Too many workplaces created a culture where employees felt pressure to turn up even when they were obviously contagious with a cold or flu. Most of us have now learned to value good health and have become more attuned to our bodies and the risk of illness. This is expected to result in long-term changes in attitudes towards sickness and, in particular, the value of staying at home when you are likely to pass your illness onto others.
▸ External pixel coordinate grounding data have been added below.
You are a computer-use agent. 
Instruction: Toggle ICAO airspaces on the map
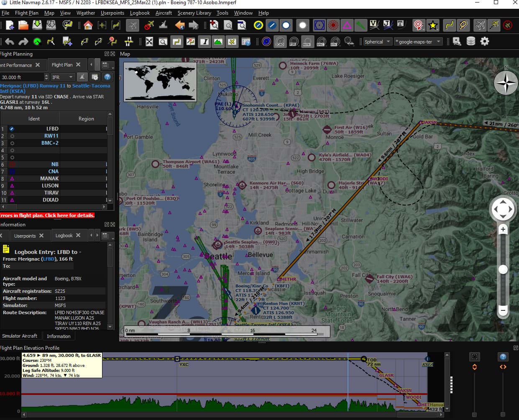click(x=279, y=41)
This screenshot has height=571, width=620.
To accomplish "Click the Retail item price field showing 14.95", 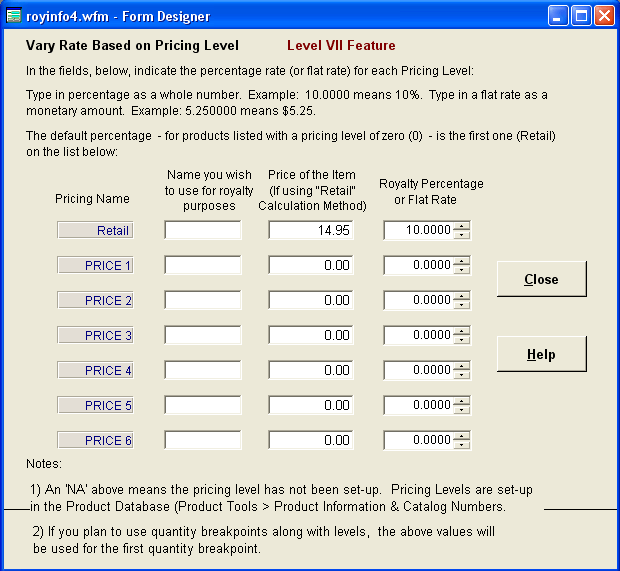I will click(310, 230).
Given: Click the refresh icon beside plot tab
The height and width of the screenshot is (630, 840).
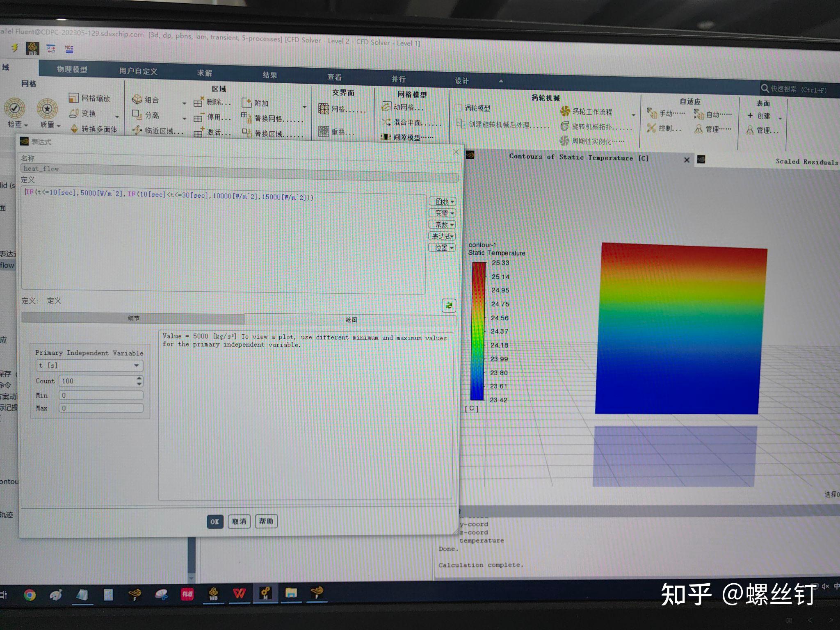Looking at the screenshot, I should click(x=449, y=305).
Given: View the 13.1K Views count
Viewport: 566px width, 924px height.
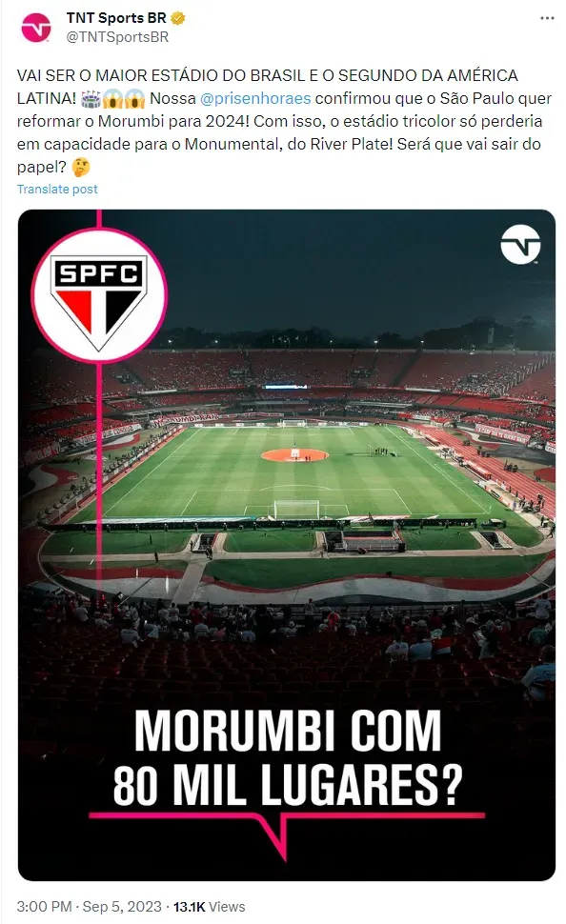Looking at the screenshot, I should [x=209, y=906].
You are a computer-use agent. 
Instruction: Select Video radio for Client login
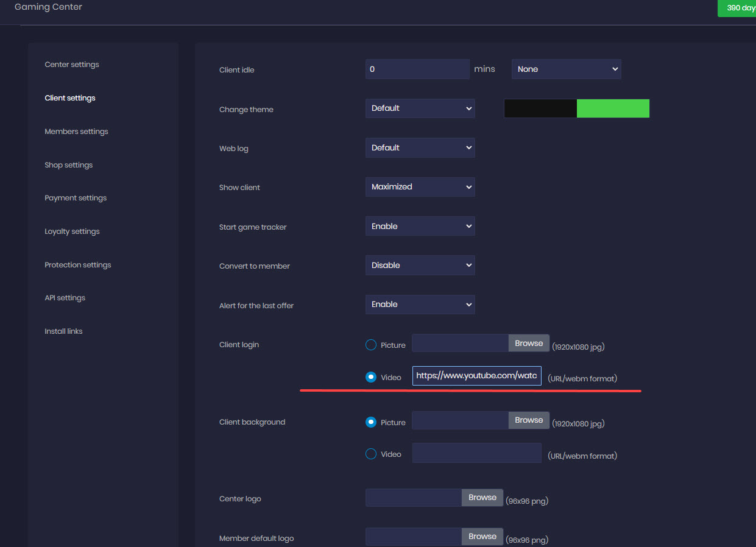pyautogui.click(x=371, y=377)
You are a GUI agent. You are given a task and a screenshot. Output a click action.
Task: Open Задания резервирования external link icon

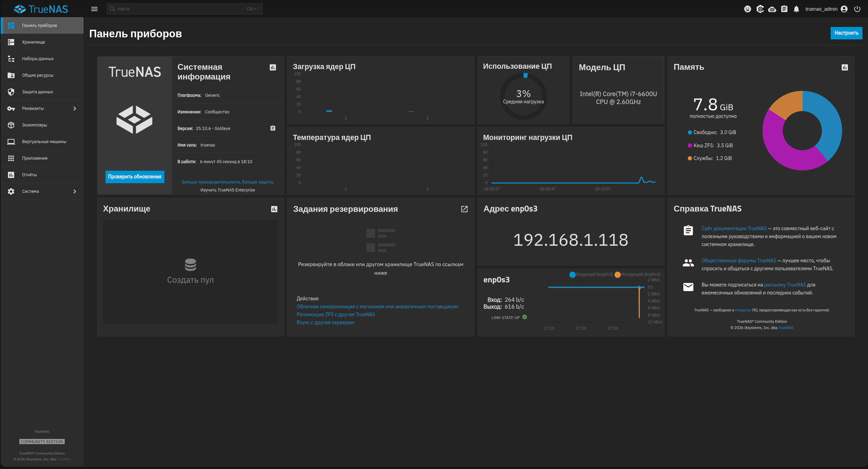(464, 209)
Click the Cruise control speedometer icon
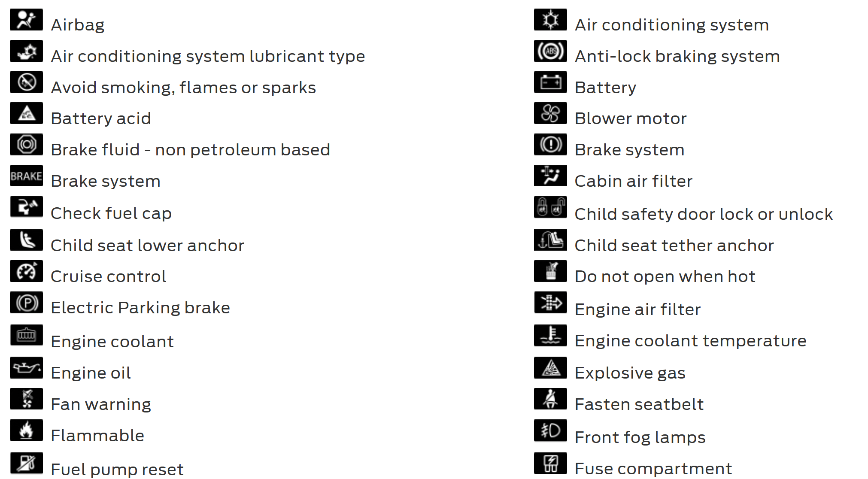 [x=26, y=271]
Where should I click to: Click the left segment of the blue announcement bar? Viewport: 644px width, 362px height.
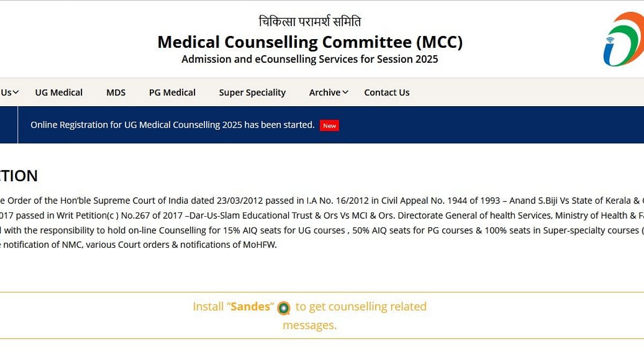pos(9,125)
Hygiene can improve post-COVID
Anyone running a restaurant will have learned a whole lot about hygiene, health and safety during 2020. This enhanced knowledge will go a long way in boosting hygiene standards in general throughout the industry.
Many of us have been asking why hand-washing wasn’t always such a big part of the service industry. We can’t imagine ever going back to a time when hand sanitizer isn’t available and where staff don’t wash their hands regularly throughout the service, for 20 seconds at a time.
COVID has taught us a lot about self-preservation and about preserving our livelihoods and businesses. It’s also taught consumers about how much they value the freedom to go and eat out when they wish and many have realised how important it is to use local businesses and spend money with the restaurants that you want to see survive.
The connection between consumer behaviour and a restaurant’s survival has finally been made for consumers. This should result in a seriously strong period of business as soon as this COVID nightmare is truly behind us.